• [EXERCISE]:
No pictures, please. Copy exactly the lines from the one with "This screenshot has height=862, width=558." through the final line below.

====== PROVIDED INFORMATION

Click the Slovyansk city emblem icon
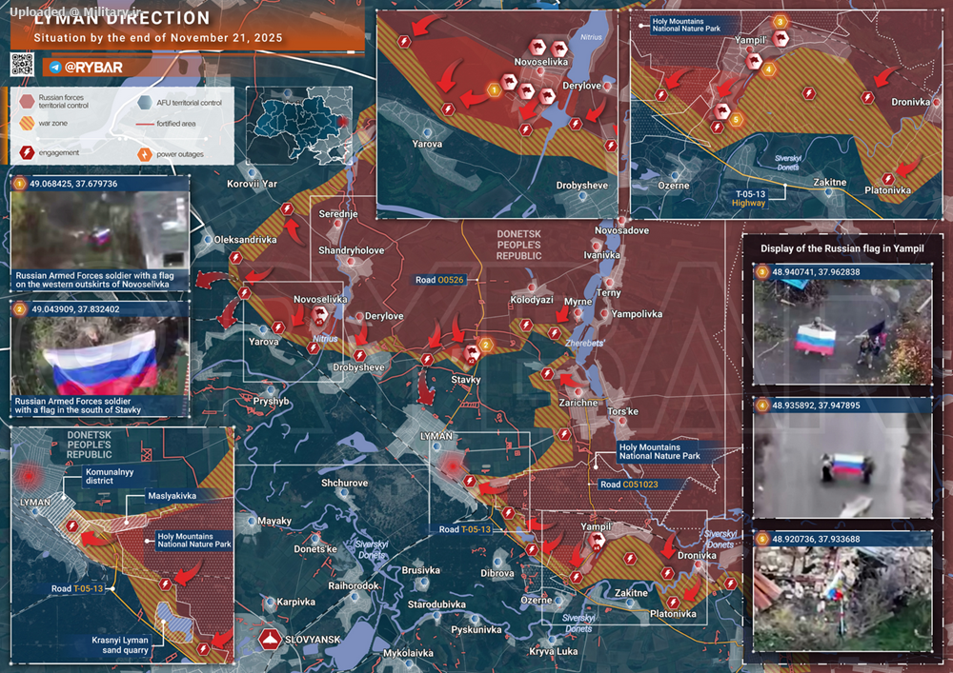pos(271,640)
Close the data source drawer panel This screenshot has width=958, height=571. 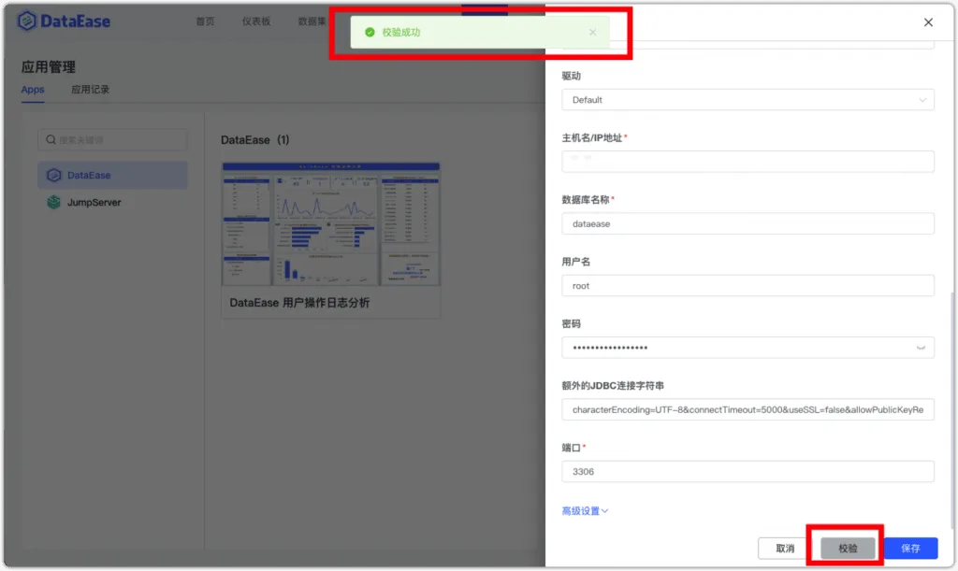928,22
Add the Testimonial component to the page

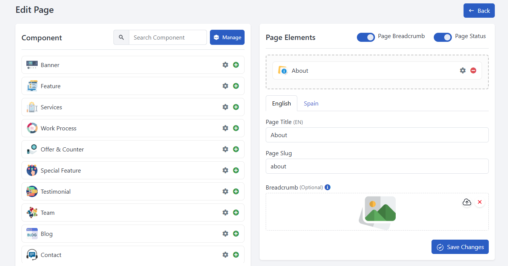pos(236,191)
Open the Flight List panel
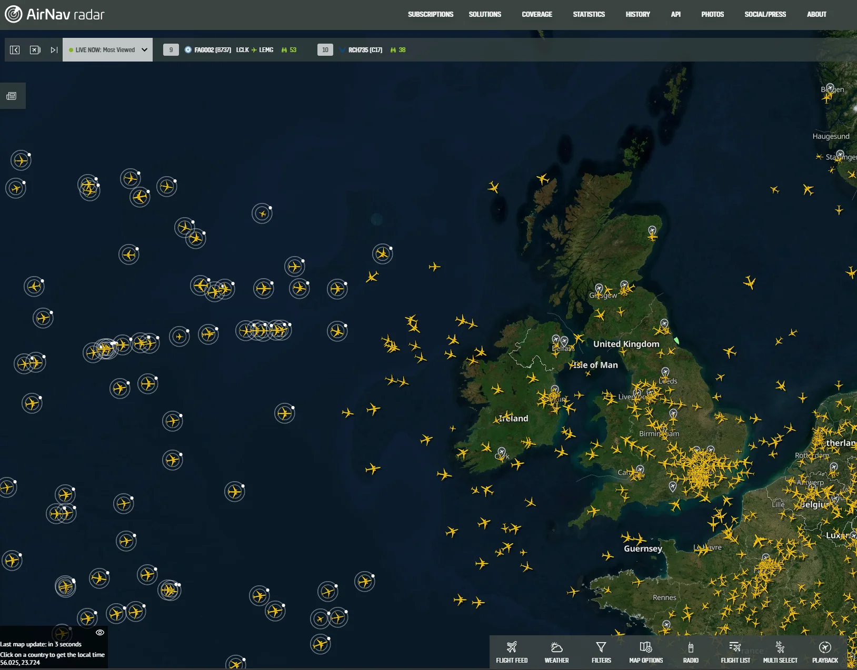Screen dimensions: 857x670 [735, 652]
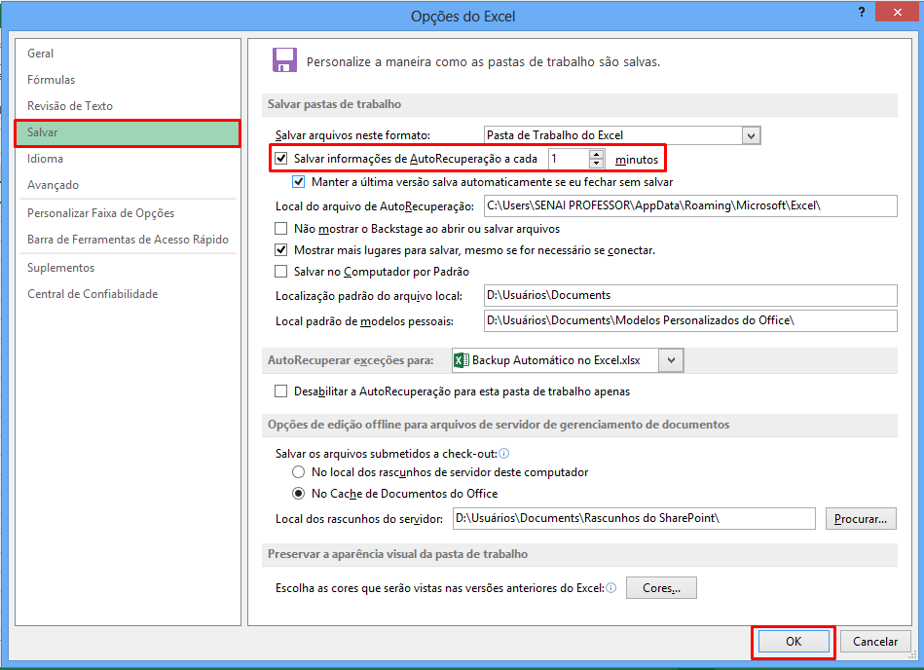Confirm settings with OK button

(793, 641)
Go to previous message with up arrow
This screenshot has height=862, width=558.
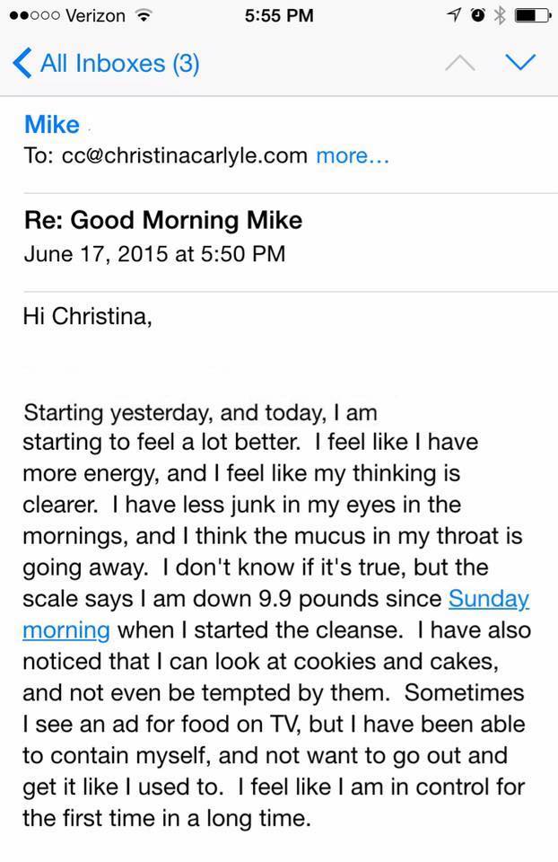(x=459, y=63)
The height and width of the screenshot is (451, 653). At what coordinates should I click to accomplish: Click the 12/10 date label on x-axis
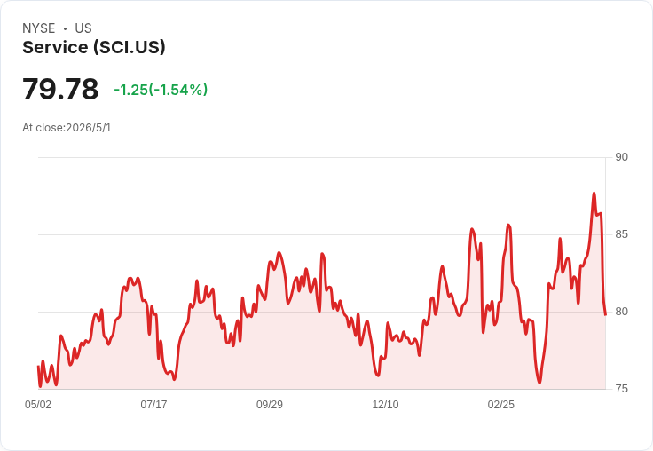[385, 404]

============

• [FINISHED EXERCISE]:
This screenshot has height=862, width=558.
(x=459, y=63)
The height and width of the screenshot is (451, 653). At what coordinates should I click to accomplish: Click the 12/10 date label on x-axis
[385, 404]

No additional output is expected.